How do you show that #sec(2x) + tan(2x) + 1 = 2/(1 - tanx)#?

1 Answer
Noah G
Nov 26, 2016

First of all, #sectheta = 1/costheta# and #tantheta = sintheta/costheta#.

#1/(cos2x) +( sin2x)/(cos2x) + 1 = 2/(1 - sinx/cosx)#

#(sin2x + 1)/(cos2x) + 1 = 2/((cosx - sinx)/cosx)#

#(sin2x + 1)/(cos2x) + (cos2x)/(cos2x) = 2/((cosx - sinx)/cosx)#

We now establish the double angle identities. I won't go into the proofs for these, but I would just like to emphasize that these formulas are very important.

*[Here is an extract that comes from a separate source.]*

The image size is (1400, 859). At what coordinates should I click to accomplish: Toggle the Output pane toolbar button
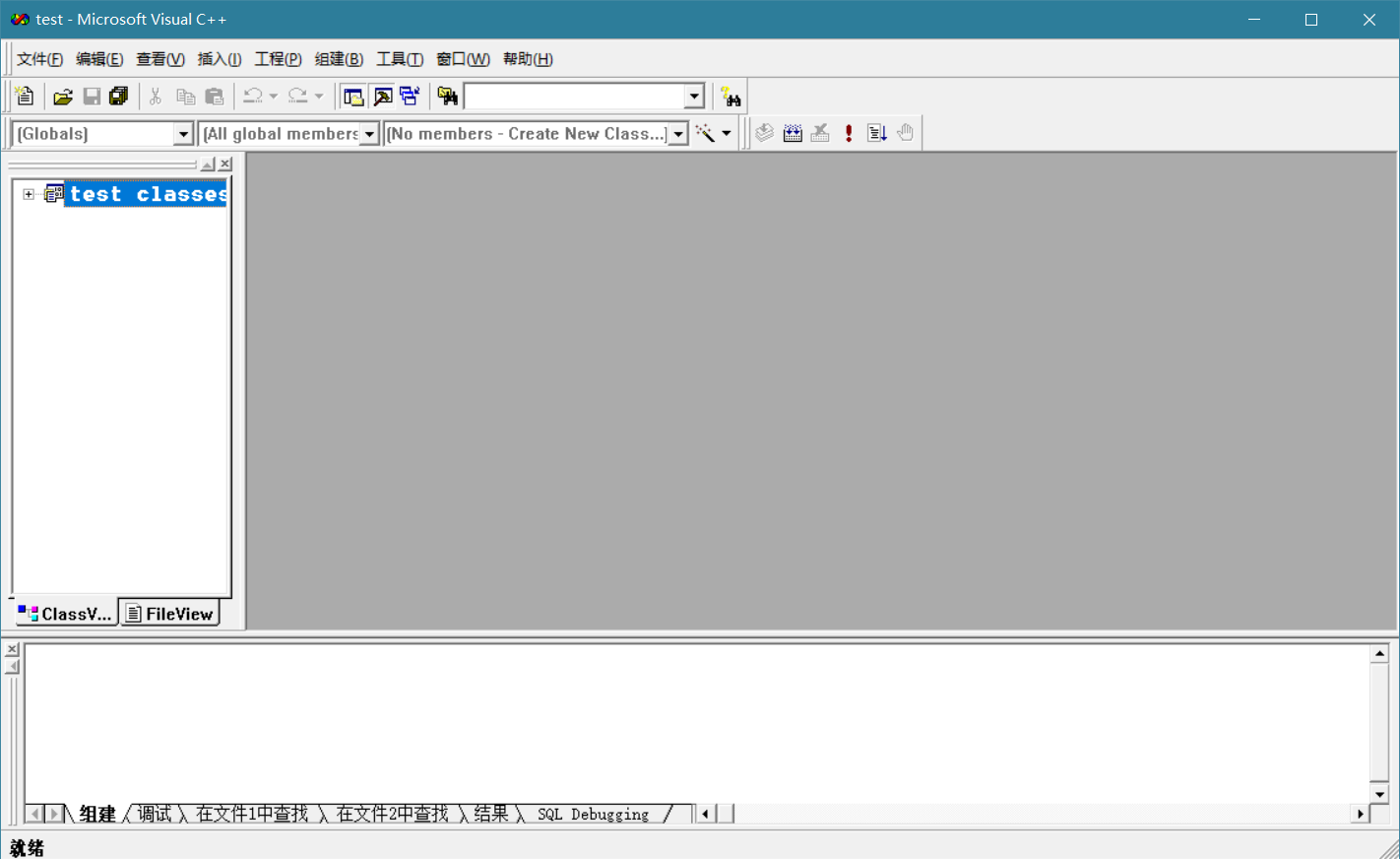point(382,97)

#sin2theta = 2sinthetacostheta#
#cos2theta = 1 - 2sin^2theta = 2cos^2theta - 1 = cos^2theta - sin^2theta#

#(2sinxcosx + 1 + cos2x)/(cos2x) = (2cosx)/(cosx - sinx)#

#(2sinxcosx + 2cos^2x - 1 + 1)/(cos^2x - sin^2x) = (2cosx)/(cosx- sinx)#

Factor:

#(2cosx(sinx + cosx))/((cosx + sinx)(cosx - sinx)) = (2cosx)/(cosx - sinx)#

#(2cosx)/(cosx + sinx) = (2cosx)/(cosx - sinx)#

Identity proved!

Hopefully this helps!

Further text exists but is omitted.